I dialed into the conference.
The doctor came on, and I will never forget the sound of his voice or his accent. He introduced himself and then proceeded to let everyone who was in the room with him introduce themselves.
It felt like one hundred people must have been there, as it seemed to take an hour to get through all the introductions. My ex-husband and son were there also.
He proceeded to ask my son a few questions. “Tell us what happened the other day,” was the first.
“I was just tired of my mom telling me that I am a terrible person. Every time I turn on the TV, there they are saying exactly what I had just been thinking! She needs to just leave me alone.”
My eyes filled with tears and my heart sunk into my stomach.
“My mom keeps telling me I need to kill myself,” he said.
I was in complete shock. Of course, I had never told him that — and I never would. That’s when I realized how truly sick my son was. My son has schizophrenia. All I could do was listen and stare at the speakerphone.
I had thought he was a kid that got mixed up with the wrong crowd and had little supervision. I thought he just needed some therapy.
That is where I was just wrong.
Hearing that your son, or anyone in your family, has a mental illness like schizophrenia is shocking and hard to accept. I wanted to just take control, get him to the right doctors, and hope it would go away.
For many parents who learn their child has schizophrenia, it feels like the loss of their child.
I want to be very clear I am not downplaying the death of a child, which cannot be compared to anything else as far as devastation and grief. But there is a very unique form of grieving that happens when we learn something like this.
When an adult child gets diagnosed with a mental illness in such a dramatic fashion, it feels like we lose our child and gain a new one in a matter of days. It feels like we’ve lost the white picket fence dreams, the college hopes, the dream of them having a family and children and living happily ever after.

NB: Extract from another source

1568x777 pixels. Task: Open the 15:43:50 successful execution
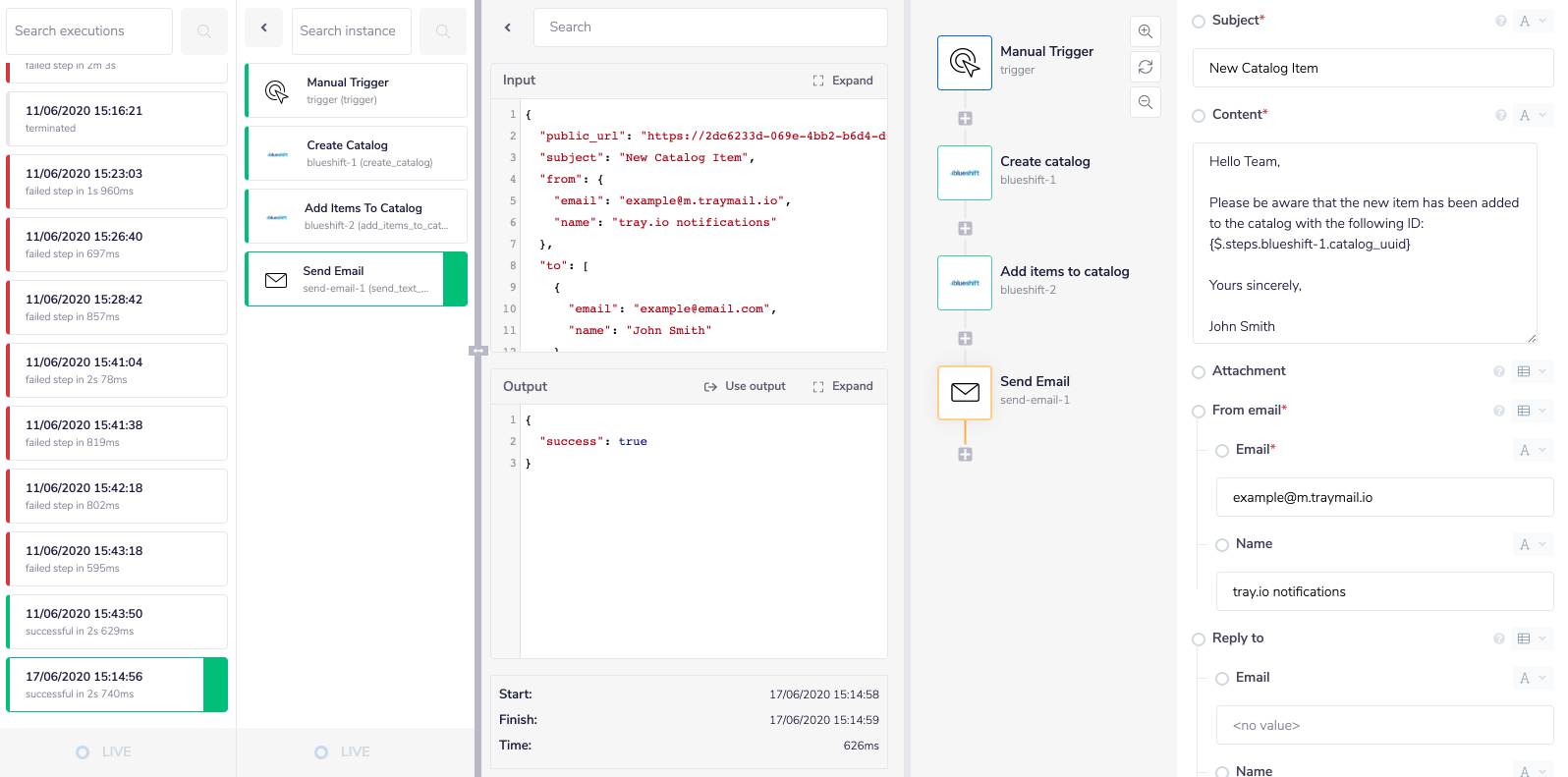[x=117, y=622]
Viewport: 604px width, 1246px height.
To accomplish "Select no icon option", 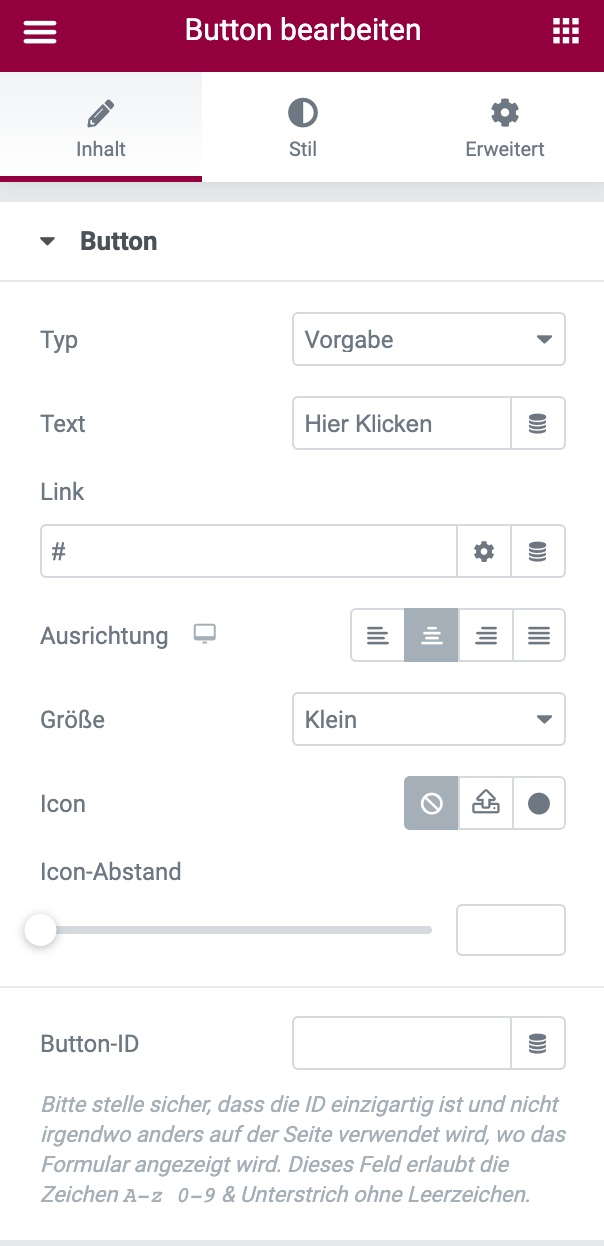I will tap(431, 804).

While that may not always be the reality, it is how it feels to many parents like myself.
What makes it worse is that no one is there to support us.
No one brings a dish over and offers condolences. No one offers to have a service dedicated to them. We must grieve, often, alone. Then, very quickly we must accept that we have a new child that we do not know. We do not know what they need, what they like, or what their life is going to be like.
We have to learn how to relate to and love this new person.
Over the past ten years of offering support, I have taken calls through NAMI and those referred through hospitals, usually right after a parent has been given the news as I received.
It is almost always the same call, just with different strengths of emotion. They are filled with shame, guilt, and think in extremes, using words like “always” and “never”.
“My son is never going to have a normal life,” they may say. Or, “My daughter is going to take her own life if I am not with her.”
They may have learned that most homes for the mentally ill are not in the best areas of their city or town and “would never dream of letting them go there.” It is very frightening for them.
I always do my best to reassure them that their child can have a life. It is going to be different than what they thought, but they can. As parents, they will need to let go of the control they thought they had and learn everything they can.
Informing them that moving into a half-way home or home those with mental illness may be the best thing for them, and it may not be forever. I offer ongoing counseling, but only 1 out of 100 ever call again.
My prayers are that they accept their new role and lean into the systems that are in place.
Many parents and relatives never learn how to deal with their child’s mental illness or learn how they can help because it is so hard. But it is my hope that people will start to understand the reality of having a child with mental illness so that both they and their child can have the best relationship — and life — they can.